> _YOUR INSTRUCTIONS_: Your answer should be the full set of entries, given again without alteration.
***
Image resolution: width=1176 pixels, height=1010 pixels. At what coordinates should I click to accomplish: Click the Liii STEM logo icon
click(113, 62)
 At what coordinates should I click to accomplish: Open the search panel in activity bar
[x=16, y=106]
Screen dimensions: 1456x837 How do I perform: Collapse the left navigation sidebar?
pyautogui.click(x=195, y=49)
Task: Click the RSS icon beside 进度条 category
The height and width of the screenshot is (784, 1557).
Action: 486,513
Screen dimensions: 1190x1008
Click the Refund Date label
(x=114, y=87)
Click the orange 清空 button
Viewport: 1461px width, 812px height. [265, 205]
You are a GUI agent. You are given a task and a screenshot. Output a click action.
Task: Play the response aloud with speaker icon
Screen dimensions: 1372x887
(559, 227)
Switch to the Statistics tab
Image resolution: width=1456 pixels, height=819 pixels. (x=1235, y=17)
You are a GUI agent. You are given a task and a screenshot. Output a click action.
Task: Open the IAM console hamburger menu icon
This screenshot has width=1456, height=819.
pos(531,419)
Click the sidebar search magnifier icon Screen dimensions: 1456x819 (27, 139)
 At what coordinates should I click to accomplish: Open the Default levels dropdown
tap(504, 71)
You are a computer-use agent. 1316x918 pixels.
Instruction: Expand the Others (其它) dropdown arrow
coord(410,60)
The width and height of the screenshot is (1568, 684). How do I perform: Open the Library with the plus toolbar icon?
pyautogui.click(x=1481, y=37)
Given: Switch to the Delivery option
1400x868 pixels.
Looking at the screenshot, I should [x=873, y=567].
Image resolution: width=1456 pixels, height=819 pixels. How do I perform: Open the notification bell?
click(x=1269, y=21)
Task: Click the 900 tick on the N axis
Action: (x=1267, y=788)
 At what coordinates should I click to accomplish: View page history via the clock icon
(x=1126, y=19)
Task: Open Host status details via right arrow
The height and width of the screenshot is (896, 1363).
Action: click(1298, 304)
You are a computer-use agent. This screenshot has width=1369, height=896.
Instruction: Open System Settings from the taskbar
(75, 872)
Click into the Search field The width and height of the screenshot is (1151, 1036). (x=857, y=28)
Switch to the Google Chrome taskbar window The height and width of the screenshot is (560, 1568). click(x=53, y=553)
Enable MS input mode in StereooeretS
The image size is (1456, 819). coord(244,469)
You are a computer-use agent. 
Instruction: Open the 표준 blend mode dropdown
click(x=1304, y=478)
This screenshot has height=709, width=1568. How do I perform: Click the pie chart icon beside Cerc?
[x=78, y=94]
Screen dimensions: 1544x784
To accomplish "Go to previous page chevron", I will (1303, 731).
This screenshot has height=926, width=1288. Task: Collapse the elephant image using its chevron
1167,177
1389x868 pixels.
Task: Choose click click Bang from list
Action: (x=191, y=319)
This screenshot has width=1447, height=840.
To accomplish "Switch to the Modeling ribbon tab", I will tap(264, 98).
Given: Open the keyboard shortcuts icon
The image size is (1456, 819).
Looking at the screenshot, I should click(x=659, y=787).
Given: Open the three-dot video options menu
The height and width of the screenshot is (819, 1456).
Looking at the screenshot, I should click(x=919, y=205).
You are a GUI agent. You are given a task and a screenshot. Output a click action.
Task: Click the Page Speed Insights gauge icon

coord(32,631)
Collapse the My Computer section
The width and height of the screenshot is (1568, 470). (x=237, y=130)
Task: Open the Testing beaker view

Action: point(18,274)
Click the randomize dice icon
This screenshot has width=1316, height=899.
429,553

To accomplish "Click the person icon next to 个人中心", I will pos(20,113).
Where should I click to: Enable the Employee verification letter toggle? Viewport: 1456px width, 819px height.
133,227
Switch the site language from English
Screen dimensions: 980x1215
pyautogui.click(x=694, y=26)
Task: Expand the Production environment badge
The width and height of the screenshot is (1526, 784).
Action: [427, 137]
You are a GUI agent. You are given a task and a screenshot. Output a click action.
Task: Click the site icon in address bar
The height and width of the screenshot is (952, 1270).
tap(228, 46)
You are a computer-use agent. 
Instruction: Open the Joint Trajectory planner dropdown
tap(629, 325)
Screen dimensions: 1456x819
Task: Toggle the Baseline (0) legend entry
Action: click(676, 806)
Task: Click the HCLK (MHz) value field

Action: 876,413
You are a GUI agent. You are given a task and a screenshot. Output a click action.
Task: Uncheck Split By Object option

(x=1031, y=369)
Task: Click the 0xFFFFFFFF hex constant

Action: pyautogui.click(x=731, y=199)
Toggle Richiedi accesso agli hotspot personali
***
> _TASK OUTPUT_:
Image resolution: width=1176 pixels, height=1010 pixels. At what coordinates should I click to accomplish: Click the Liii STEM logo icon
click(113, 62)
 At what coordinates should I click to accomplish: Open the search panel in activity bar
[x=16, y=106]
Screen dimensions: 1456x837 How do I perform: Collapse the left navigation sidebar?
pyautogui.click(x=195, y=49)
Task: Click the RSS icon beside 进度条 category
The height and width of the screenshot is (784, 1557).
Action: 486,513
Screen dimensions: 1190x1008
Click the Refund Date label
(x=114, y=87)
Click the orange 清空 button
Viewport: 1461px width, 812px height. [265, 205]
You are a GUI agent. You are given a task and a screenshot. Output a click action.
Task: Play the response aloud with speaker icon
Screen dimensions: 1372x887
(559, 227)
Switch to the Statistics tab
Image resolution: width=1456 pixels, height=819 pixels. (x=1235, y=17)
You are a GUI agent. You are given a task and a screenshot. Output a click action.
Task: Open the IAM console hamburger menu icon
This screenshot has width=1456, height=819.
pos(531,419)
Click the sidebar search magnifier icon Screen dimensions: 1456x819 (27, 139)
 At what coordinates should I click to accomplish: Open the Default levels dropdown
tap(504, 71)
You are a computer-use agent. 1316x918 pixels.
Instruction: Expand the Others (其它) dropdown arrow
coord(410,60)
The width and height of the screenshot is (1568, 684). How do I perform: Open the Library with the plus toolbar icon?
pyautogui.click(x=1481, y=37)
Given: Switch to the Delivery option
1400x868 pixels.
Looking at the screenshot, I should [x=873, y=567].
Image resolution: width=1456 pixels, height=819 pixels. How do I perform: Open the notification bell?
click(x=1269, y=21)
Task: Click the 900 tick on the N axis
Action: (x=1267, y=788)
 At what coordinates should I click to accomplish: View page history via the clock icon
(x=1126, y=19)
Task: Open Host status details via right arrow
The height and width of the screenshot is (896, 1363).
Action: click(1298, 304)
You are a computer-use agent. This screenshot has width=1369, height=896.
Instruction: Open System Settings from the taskbar
(75, 872)
Click into the Search field The width and height of the screenshot is (1151, 1036). (x=857, y=28)
Switch to the Google Chrome taskbar window The height and width of the screenshot is (560, 1568). click(x=53, y=553)
Enable MS input mode in StereooeretS
The image size is (1456, 819). coord(244,469)
You are a computer-use agent. 
Instruction: Open the 표준 blend mode dropdown
click(x=1304, y=478)
This screenshot has height=709, width=1568. How do I perform: Click the pie chart icon beside Cerc?
[x=78, y=94]
Screen dimensions: 1544x784
To accomplish "Go to previous page chevron", I will (1303, 731).
This screenshot has height=926, width=1288. Task: Collapse the elephant image using its chevron
1167,177
1389x868 pixels.
Task: Choose click click Bang from list
Action: (x=191, y=319)
This screenshot has width=1447, height=840.
To accomplish "Switch to the Modeling ribbon tab", I will tap(264, 98).
Given: Open the keyboard shortcuts icon
The image size is (1456, 819).
Looking at the screenshot, I should click(x=659, y=787).
Given: Open the three-dot video options menu
The height and width of the screenshot is (819, 1456).
Looking at the screenshot, I should click(x=919, y=205).
You are a GUI agent. You are given a task and a screenshot. Output a click action.
Task: Click the Page Speed Insights gauge icon

coord(32,631)
Collapse the My Computer section
The width and height of the screenshot is (1568, 470). (x=237, y=130)
Task: Open the Testing beaker view

Action: point(18,274)
Click the randomize dice icon
This screenshot has width=1316, height=899.
429,553

To accomplish "Click the person icon next to 个人中心", I will pos(20,113).
Where should I click to: Enable the Employee verification letter toggle? Viewport: 1456px width, 819px height.
133,227
Switch the site language from English
Screen dimensions: 980x1215
pyautogui.click(x=694, y=26)
Task: Expand the Production environment badge
The width and height of the screenshot is (1526, 784).
Action: [427, 137]
You are a GUI agent. You are given a task and a screenshot. Output a click action.
Task: Click the site icon in address bar
The height and width of the screenshot is (952, 1270).
tap(228, 46)
You are a computer-use agent. 
Instruction: Open the Joint Trajectory planner dropdown
tap(629, 325)
Screen dimensions: 1456x819
Task: Toggle the Baseline (0) legend entry
Action: click(676, 806)
Task: Click the HCLK (MHz) value field

Action: 876,413
You are a GUI agent. You are given a task and a screenshot. Output a click action.
Task: Uncheck Split By Object option

(x=1031, y=369)
Task: Click the 0xFFFFFFFF hex constant

Action: pyautogui.click(x=731, y=199)
Toggle Richiedi accesso agli hotspot personali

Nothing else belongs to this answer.